I don’t typically visit The End of Time on Sundays because I try to go to church then. On Mother’s Day, however, I come here because my mother lives in another state and I don’t have a wife (which reminds me that I need to call my mom before the day is out. Maybe Limerick Bill will write me a poem I can read to her. No, I could never read my mother a filthy limerick on her special day). I end up feeling lonely on Mother’s Day, so I come here.
Of course The Forb was here this morning. I don’t know if his parents are still living, and I don’t plan to ask unless he wants to offer up his personal information, which he probably won’t do. The Forb prefers to be a man of mystery. I could tell by the fire in his eyes that he had something vital to say to me.
“This whole Mother’s Day thing is a sham, Max. It’s an outrage.”
“Why?” I asked. “What’s wrong with celebrating motherhood? It’s how most of us got here.”
“That’s not the point,” he said, poking his pointing finger on the tabletop. “This warm and fuzzy slop has nothing to do with the origins of Mother’s Day. Do you know how it all got started, Max?”
“Nope,” I said, certain that I would soon learn.
“It was an anti-war movement! After the end of the Civil War, mothers gathered in New York to say, ‘No more!’ Six hundred and fifty thousand people died in that war, mostly men. The mothers were sick to hell about losing their sons to war. That was 1872, when the Civil War was still fresh in everyone’s minds.

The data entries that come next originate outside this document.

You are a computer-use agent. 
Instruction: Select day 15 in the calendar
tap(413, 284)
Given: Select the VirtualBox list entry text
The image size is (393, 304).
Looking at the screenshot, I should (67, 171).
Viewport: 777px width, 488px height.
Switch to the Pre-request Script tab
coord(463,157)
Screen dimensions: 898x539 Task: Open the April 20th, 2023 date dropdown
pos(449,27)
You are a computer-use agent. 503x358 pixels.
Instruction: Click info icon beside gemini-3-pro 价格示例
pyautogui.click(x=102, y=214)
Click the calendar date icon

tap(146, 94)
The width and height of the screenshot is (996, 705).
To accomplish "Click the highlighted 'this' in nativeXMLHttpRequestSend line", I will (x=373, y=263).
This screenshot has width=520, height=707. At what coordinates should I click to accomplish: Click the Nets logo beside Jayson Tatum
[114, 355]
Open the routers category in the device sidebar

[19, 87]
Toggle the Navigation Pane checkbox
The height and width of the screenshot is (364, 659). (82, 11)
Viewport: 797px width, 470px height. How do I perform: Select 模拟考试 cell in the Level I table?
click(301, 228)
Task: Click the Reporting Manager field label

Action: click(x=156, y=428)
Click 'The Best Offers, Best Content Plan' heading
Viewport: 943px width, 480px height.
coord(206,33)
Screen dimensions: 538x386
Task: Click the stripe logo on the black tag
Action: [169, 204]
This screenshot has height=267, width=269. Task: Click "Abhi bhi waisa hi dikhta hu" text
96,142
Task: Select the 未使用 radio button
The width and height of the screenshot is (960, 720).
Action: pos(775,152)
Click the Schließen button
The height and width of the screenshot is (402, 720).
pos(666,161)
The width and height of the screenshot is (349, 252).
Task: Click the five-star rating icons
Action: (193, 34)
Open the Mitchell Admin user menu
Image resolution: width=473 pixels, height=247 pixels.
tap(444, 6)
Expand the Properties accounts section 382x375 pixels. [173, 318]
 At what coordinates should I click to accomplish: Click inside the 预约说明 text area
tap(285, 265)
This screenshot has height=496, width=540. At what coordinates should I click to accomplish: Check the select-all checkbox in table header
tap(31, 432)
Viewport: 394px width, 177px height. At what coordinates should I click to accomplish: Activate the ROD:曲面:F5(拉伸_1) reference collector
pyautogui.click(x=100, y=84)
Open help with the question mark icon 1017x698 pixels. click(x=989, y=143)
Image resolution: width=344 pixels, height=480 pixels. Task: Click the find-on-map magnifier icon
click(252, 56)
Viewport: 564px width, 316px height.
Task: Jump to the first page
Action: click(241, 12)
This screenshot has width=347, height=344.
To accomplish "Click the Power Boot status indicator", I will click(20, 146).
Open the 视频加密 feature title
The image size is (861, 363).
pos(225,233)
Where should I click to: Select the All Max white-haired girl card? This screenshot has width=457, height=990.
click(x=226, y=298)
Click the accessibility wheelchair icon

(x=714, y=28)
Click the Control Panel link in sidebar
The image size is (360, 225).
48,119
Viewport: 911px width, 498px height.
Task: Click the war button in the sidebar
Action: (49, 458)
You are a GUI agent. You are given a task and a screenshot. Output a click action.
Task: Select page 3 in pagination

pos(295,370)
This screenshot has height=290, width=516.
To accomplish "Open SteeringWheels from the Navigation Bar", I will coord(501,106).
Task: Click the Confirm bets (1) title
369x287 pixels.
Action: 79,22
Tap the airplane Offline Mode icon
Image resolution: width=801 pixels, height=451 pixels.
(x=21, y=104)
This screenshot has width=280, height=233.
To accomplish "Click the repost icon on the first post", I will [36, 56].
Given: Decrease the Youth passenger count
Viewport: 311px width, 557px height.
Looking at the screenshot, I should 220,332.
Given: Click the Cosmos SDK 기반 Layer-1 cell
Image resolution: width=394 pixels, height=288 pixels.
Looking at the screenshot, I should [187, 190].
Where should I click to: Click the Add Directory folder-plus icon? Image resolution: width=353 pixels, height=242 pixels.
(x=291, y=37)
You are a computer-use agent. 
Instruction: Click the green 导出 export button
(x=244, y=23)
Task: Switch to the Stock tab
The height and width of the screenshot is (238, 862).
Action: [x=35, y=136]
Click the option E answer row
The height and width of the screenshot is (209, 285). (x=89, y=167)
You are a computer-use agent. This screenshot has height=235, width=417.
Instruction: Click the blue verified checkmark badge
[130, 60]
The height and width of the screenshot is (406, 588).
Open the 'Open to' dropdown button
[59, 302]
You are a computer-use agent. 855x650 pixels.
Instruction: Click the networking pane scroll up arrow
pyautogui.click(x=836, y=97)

“Then, a few years later, the mothers did it again, and the government finally made Mother’s Day a national holiday in 1908. That was before women even had the right to vote! Of course, we had two more world wars just to show we weren’t paying any attention, and more sons died. Now the daughters die, too. Mothers should take over the world. Maybe then the madness would stop.”
I had not considered the radical nature of Mother’s Day. It’s too bad, I guess, that we made it such a saccharine holiday. Maybe that has happened so the mothers won’t mobilize and make us stop killing each other. That’s a mom for you: Always spoiling the fun.